━━ RAW RECORDS

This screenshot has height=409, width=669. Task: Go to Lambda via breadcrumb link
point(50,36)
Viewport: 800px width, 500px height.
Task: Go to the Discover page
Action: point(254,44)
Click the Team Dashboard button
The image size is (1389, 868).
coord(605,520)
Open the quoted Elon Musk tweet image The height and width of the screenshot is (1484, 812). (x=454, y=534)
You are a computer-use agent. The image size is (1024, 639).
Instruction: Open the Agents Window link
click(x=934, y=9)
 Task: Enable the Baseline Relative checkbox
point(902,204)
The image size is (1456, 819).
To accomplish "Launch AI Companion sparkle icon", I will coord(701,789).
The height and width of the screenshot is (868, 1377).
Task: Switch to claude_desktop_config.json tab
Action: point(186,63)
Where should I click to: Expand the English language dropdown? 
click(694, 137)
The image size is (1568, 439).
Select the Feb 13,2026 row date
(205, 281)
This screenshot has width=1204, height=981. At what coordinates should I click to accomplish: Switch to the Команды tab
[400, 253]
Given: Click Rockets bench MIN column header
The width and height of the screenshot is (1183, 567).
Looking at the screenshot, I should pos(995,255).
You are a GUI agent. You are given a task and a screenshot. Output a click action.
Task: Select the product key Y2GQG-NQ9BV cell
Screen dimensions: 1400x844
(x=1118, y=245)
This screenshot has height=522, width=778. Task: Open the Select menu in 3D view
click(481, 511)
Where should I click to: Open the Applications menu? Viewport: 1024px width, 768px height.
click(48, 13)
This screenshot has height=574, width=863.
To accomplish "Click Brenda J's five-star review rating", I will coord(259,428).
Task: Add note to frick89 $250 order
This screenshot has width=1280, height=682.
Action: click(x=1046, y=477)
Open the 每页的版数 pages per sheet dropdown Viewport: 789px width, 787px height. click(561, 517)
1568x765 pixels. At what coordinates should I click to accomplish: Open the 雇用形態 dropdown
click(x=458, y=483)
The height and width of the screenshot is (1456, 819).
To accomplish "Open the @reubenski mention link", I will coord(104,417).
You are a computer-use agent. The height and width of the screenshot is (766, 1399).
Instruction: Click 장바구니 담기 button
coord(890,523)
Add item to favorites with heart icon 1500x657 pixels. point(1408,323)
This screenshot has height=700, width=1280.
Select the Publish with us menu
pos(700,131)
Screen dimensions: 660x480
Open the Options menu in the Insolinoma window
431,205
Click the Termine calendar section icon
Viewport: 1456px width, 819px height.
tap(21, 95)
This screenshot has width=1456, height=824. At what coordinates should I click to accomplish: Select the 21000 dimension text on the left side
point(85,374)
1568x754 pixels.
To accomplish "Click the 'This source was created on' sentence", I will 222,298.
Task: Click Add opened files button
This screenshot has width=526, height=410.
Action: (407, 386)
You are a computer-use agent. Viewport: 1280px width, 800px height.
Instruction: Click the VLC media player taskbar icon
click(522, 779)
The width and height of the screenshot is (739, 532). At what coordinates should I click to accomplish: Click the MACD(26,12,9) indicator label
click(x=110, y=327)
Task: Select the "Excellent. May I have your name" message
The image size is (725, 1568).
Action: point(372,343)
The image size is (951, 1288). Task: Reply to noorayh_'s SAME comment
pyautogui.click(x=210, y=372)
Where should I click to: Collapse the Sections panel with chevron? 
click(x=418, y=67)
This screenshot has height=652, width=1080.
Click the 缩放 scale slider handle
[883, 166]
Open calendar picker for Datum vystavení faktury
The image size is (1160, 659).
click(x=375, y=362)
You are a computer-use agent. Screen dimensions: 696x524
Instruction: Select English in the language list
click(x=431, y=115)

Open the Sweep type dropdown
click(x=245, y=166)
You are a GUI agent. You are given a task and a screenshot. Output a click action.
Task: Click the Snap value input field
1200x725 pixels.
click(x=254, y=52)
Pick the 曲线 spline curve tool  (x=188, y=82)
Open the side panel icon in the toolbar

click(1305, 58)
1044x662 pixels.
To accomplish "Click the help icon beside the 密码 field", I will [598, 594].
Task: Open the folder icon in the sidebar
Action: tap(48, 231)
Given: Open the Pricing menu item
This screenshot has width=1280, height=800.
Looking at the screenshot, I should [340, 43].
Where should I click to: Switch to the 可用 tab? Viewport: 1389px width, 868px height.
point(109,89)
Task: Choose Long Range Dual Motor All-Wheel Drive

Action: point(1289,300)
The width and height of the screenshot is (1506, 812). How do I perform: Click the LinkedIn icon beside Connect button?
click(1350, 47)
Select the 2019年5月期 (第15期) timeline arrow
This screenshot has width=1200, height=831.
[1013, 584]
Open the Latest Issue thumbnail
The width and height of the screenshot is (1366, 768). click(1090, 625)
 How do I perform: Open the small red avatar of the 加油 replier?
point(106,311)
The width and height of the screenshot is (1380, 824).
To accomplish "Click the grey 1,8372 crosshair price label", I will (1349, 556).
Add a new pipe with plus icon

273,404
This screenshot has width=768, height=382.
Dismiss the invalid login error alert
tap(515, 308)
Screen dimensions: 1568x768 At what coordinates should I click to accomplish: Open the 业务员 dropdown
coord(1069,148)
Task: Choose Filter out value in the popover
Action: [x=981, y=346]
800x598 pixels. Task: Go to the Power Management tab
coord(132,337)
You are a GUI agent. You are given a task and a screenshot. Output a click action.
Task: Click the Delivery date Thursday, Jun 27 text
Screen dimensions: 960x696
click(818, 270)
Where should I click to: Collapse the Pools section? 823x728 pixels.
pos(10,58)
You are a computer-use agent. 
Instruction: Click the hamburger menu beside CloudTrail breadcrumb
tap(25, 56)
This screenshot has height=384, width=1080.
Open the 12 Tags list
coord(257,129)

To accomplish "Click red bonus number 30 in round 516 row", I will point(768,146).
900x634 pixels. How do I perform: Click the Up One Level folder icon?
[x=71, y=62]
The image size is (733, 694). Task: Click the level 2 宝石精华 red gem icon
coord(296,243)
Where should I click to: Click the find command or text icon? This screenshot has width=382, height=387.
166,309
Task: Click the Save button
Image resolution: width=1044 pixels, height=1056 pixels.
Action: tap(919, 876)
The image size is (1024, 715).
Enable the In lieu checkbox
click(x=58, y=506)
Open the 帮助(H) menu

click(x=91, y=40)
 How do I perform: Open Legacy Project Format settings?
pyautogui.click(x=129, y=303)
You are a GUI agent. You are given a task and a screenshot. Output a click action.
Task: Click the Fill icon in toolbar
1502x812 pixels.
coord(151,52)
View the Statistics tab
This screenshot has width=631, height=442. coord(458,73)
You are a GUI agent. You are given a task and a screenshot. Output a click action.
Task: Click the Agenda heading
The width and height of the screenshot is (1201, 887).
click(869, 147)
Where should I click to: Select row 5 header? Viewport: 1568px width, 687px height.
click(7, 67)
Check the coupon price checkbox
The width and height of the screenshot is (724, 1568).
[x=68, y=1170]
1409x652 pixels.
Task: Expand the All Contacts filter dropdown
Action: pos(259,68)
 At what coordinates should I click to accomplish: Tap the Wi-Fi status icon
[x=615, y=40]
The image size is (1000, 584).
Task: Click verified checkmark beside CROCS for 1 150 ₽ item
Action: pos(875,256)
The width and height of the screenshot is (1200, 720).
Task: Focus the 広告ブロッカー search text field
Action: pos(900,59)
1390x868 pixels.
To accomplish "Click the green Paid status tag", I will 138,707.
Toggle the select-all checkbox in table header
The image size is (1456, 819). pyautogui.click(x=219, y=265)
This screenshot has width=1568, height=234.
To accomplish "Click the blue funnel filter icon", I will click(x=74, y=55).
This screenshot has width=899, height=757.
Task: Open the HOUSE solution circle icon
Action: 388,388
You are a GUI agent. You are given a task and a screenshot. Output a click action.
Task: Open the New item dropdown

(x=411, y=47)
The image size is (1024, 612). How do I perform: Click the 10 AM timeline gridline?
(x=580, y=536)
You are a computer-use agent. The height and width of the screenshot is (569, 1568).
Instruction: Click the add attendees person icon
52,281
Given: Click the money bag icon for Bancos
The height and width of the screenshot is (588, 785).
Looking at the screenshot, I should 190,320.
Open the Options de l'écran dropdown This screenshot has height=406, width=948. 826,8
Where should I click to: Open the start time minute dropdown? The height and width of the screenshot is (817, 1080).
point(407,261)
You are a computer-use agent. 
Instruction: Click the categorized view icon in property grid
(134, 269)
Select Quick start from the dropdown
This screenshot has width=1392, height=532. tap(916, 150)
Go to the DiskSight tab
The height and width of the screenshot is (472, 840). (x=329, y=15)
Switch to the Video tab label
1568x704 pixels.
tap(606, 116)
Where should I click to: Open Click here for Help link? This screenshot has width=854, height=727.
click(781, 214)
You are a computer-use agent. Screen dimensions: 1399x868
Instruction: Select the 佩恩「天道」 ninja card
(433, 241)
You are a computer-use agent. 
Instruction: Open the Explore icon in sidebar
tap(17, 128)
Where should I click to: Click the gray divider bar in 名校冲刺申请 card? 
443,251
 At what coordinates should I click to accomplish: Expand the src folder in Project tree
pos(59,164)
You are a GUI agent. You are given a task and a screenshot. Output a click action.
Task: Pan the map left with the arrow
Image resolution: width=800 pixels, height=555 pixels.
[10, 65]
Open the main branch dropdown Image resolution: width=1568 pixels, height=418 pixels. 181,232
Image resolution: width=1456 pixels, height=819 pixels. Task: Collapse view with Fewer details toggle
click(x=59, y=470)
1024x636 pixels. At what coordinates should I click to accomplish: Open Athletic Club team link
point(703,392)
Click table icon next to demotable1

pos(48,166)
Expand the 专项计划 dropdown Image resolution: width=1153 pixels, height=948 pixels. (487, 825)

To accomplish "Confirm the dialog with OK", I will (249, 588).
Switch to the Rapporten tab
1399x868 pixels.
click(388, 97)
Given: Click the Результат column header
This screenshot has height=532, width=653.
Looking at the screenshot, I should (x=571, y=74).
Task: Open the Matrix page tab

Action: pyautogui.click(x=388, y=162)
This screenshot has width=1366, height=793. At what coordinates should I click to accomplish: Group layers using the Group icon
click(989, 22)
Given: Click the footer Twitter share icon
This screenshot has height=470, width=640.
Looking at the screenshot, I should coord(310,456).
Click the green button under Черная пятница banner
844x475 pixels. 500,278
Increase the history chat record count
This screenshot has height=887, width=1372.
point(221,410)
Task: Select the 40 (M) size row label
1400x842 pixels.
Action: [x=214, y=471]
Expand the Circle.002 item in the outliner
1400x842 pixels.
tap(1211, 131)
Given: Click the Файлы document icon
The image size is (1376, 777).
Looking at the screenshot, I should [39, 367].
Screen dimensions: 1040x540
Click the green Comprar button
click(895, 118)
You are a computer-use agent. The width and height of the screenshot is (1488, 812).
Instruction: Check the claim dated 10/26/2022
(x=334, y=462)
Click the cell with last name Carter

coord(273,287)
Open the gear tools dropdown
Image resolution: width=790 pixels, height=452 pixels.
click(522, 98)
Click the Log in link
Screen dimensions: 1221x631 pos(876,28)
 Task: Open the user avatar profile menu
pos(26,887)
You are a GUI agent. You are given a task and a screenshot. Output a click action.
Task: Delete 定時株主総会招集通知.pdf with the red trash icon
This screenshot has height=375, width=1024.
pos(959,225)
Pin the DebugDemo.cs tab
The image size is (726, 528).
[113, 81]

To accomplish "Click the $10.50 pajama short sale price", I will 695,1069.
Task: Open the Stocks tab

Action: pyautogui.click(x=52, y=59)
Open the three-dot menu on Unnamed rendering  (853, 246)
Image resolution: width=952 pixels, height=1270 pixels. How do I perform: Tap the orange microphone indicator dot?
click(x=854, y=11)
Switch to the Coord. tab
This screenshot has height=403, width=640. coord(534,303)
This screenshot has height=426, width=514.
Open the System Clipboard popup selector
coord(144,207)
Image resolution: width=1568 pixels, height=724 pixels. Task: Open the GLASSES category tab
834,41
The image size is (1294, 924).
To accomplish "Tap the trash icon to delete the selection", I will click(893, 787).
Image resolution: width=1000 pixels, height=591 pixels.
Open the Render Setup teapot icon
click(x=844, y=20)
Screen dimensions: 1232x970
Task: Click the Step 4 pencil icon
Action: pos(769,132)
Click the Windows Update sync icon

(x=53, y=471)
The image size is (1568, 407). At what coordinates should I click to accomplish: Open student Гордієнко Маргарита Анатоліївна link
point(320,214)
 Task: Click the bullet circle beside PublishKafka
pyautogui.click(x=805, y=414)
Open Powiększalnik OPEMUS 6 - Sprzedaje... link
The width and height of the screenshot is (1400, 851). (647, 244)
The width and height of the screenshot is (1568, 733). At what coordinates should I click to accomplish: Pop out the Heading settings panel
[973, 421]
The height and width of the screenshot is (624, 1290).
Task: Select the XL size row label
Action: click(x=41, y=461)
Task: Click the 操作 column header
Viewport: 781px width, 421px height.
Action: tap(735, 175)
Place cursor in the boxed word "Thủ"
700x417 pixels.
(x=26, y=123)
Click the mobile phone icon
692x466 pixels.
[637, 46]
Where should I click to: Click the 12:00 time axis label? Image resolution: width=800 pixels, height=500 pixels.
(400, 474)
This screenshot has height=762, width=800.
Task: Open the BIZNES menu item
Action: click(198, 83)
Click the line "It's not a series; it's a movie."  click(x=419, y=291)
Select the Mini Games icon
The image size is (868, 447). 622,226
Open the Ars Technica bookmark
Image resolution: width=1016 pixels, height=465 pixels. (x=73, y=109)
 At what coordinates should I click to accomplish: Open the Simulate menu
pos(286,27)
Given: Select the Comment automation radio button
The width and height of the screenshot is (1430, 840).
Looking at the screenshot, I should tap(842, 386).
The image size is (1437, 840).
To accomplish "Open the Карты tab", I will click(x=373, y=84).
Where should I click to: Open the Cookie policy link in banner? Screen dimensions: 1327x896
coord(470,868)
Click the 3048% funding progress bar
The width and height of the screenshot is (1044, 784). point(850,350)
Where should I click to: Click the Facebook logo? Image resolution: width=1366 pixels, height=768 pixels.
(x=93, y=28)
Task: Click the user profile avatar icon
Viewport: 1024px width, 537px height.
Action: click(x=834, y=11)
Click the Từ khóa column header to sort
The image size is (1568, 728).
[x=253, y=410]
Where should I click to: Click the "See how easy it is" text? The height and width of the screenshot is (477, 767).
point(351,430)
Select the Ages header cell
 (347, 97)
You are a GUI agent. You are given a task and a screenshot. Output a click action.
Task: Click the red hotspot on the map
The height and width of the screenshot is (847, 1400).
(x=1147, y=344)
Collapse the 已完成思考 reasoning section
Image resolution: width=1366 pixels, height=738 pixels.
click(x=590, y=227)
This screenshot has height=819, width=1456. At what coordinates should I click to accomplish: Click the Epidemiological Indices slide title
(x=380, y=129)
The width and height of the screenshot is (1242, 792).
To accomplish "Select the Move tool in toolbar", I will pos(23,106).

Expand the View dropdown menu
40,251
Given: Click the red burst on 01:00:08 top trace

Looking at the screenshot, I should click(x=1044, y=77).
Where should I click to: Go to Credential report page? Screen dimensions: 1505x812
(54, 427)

━━━━

### SET PROBLEM:
Copy out again, word for word, the part of the items that starts with the line containing "Given: Click the footer Twitter share icon" and ends with the line containing "(x=334, y=462)", including both of those lines.

### COMPLETE OUTPUT:
Given: Click the footer Twitter share icon
This screenshot has height=470, width=640.
Looking at the screenshot, I should coord(310,456).
Click the green button under Черная пятница banner
844x475 pixels. 500,278
Increase the history chat record count
This screenshot has height=887, width=1372.
point(221,410)
Task: Select the 40 (M) size row label
1400x842 pixels.
Action: [x=214, y=471]
Expand the Circle.002 item in the outliner
1400x842 pixels.
tap(1211, 131)
Given: Click the Файлы document icon
The image size is (1376, 777).
Looking at the screenshot, I should [39, 367].
Screen dimensions: 1040x540
Click the green Comprar button
click(895, 118)
You are a computer-use agent. The width and height of the screenshot is (1488, 812).
Instruction: Check the claim dated 10/26/2022
(x=334, y=462)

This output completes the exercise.